В эдаком грохоте можно было двигаться по квартире не таясь. Похоже, никого не интересует, тут он или нет. Подкрался к двери и через «глазок» увидел, что свет на площадке экономными соседями уже отключен.

В полумраке ворочалась туша, напоминающая медведя, и этот «медведь» наконец заговорил голосом дядьки Ивана:

— Открывай, Птахин! Все равно достану!

Открывать сразу было опасно: дядька мог и зашибить часом. Какой он бывает в ярости, Мишка знал с детства.

Снова грохот: дынс! Дынс!

— Дядя Ваня, ты?

— Открывай!

Дынс!

— Только когда успокоишься.

Дынс! — икнула в последний раз дверь.

— Я сейчас тебя впущу, и ты спокойно зайдешь. Только без нервов.

Мишка несколько раз присутствовал при спорах отца с дядькой и знал, что тот успокаивается так же быстро, как и заводится.

«Медведь» уже спокойнее прогудел еще раз:

— Открывай.

Пока Мишка ставил чайник и резал вареную конину, дядька сверлил парня глазками-пуговками, а потом заговорил безо всякой подготовки:

— Вспоминай, кому вы еще о письме говорили. Может, переводить кто помогал? — Мишка удивленно вытаращил глаза, а Иван продолжил: — Звонит мне утром глава администрации Ольхона и сообщает: мол, интересовались вчера моим вопросом. Рассказывает, двое их было — молодой парень и женщина в годах. Оба спортивные. Одеты как туристы и с альпинистским снаряжением. Концы рода Итиловых искали.

— Я, дядя Ваня, сам переводил по словарю, вон в кабинете батином лежит, как и письмо с копией, — грустно отвечал Птахин.

— По словарю? — неожиданно успокоился Иван. — Ну и кто же тогда нам свинью подложил?

— Неужели Анфиса Евгеньевна? — удивился Мишка. — Не может быть….

— Звони ей! — скомандовал Иван.

— Рано! Восемь утра! Она после девяти на работе появляется.

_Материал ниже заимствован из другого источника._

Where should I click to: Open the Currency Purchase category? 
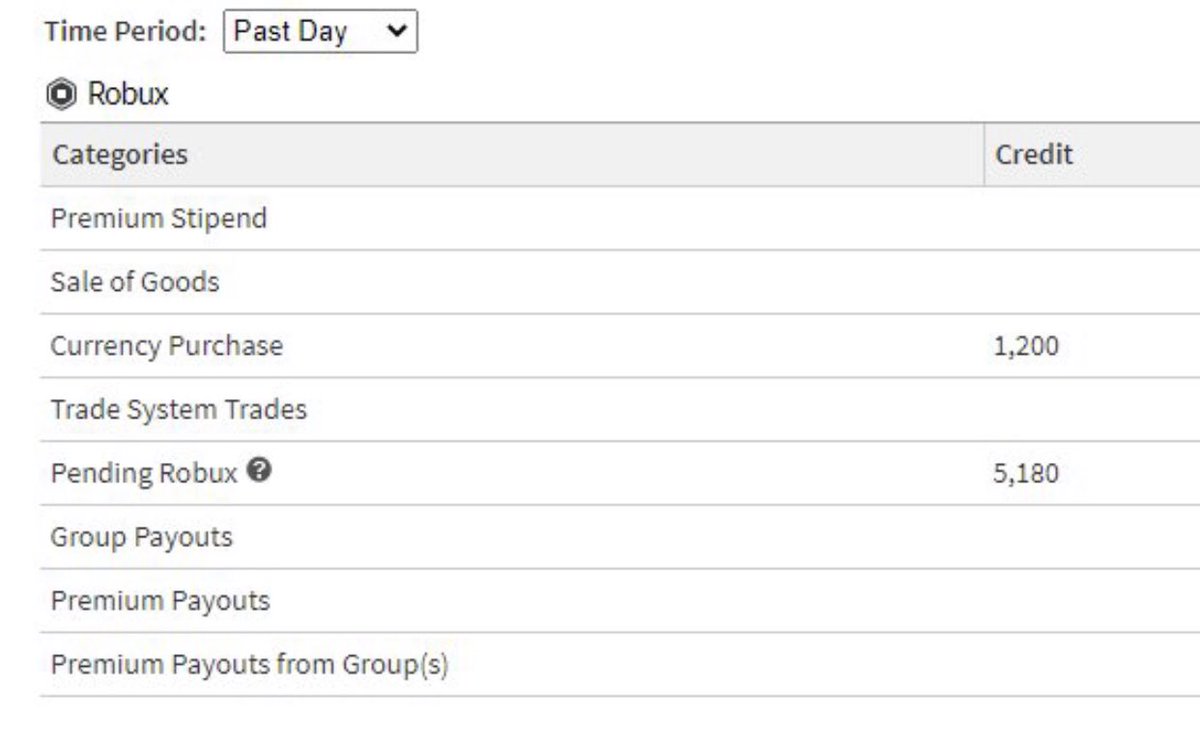pos(167,346)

— Я сдохну до этого времени! — взвыл в очередном приступе ярости дядька.

— Не ори, — попросил Мишка. — И так всех перепугал в подъезде. Они шипеть теперь точно будут. Давай лучше попробуем поспать часок. Ложись на диван как есть. Я жалюзи сейчас закрою — ночь сделаю. Вот тебе подушка!

Неожиданно спокойно дядька улегся на скрипнувший пружинами диван. Устроился и сразу выдал первую руладу храпа.

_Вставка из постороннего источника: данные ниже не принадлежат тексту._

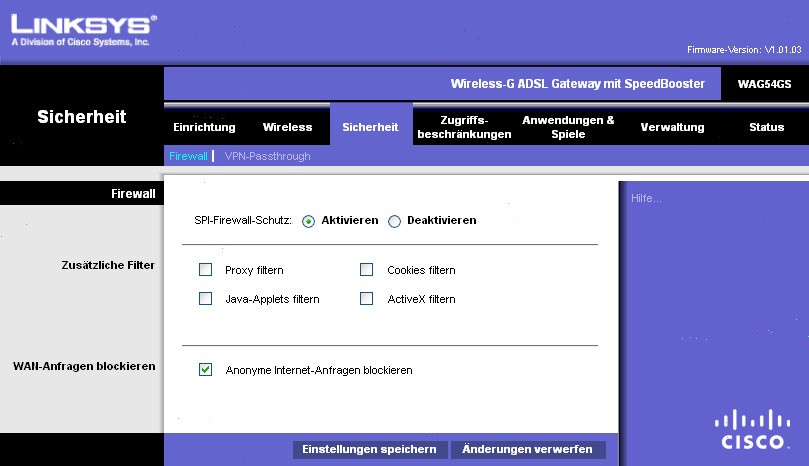Open the Einrichtung tab
This screenshot has width=809, height=466.
(x=204, y=127)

«Молодец! — про себя похвалил его Птахин, ставя посуду в раковину. — Сильно с батей похожи. Будто не он тут сейчас грохотал-ревел. Щелк! — и воюем, щелк! — и отдыхаем».

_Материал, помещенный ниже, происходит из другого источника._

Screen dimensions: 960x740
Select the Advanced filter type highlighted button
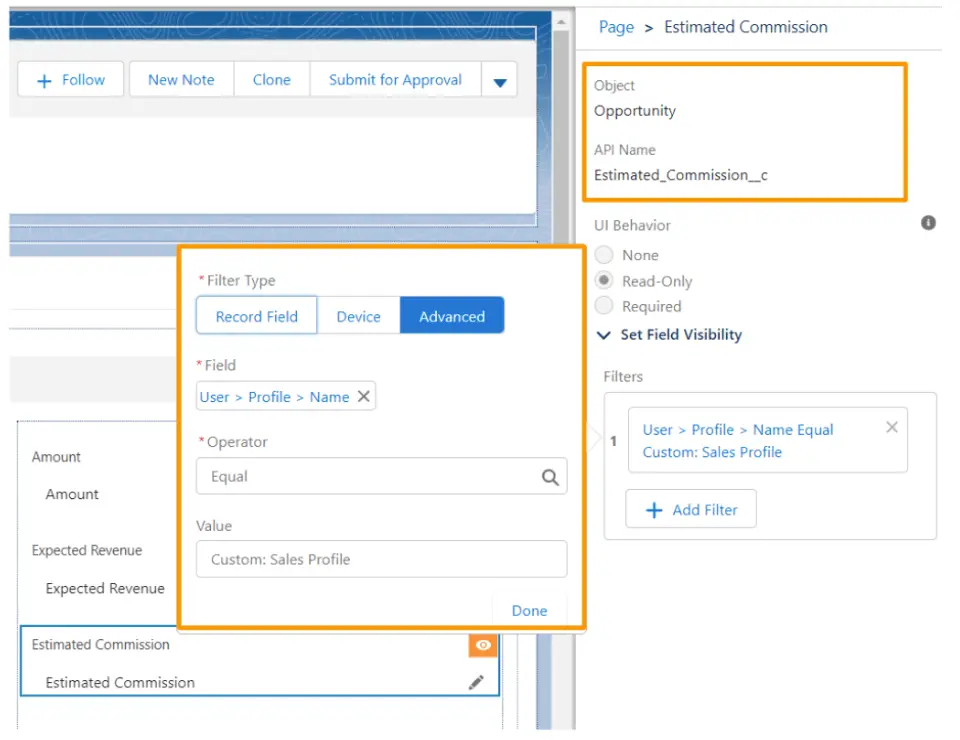(x=452, y=315)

Попытался тоже улечься, но полученная информация покоя не давала. Вращалась в мозгу, цепляясь острыми краями, — уснуть мешала.

«Значит, решился кто-то обогнать нас и движется теперь на шаг впереди, — ворочался Мишка. — Жди теперь девяти часов…»

Глава девятая

Первые шаги

Прибытие конкурентов

Утро в Усть-Баргузине[13] выдалось яркое. Солнце взлетело по-июньски высоко. Байкал серебрился рябью, плюхаясь в прибрежную гальку. Чайки кружились в бесконечном поиске еды. Река Баргузин неспешно выносила воды, скопившиеся в верховьях, на необъятные просторы Великого озера.

«Казанка» с японским двигателем на подходе к пляжу сбавила ход и, качнувшись от набегающей на корму волны, коснулась берега.

— Ну, вот и ваш Усть-Баргузин, однако, — заглушил двигатель сидящий на корме небольшого роста бурят. — Как говорил, от Ольхона два часа в один конец.

Двое мужчин и сухопарая дама средних лет не произнесли ни слова, рассматривая поселок.

— Пошли! — Женщина поднялась в лодке и после секундной паузы твердо повторила: — Идемте!

Чувствовалось: в этой компании руководит и заправляет именно она.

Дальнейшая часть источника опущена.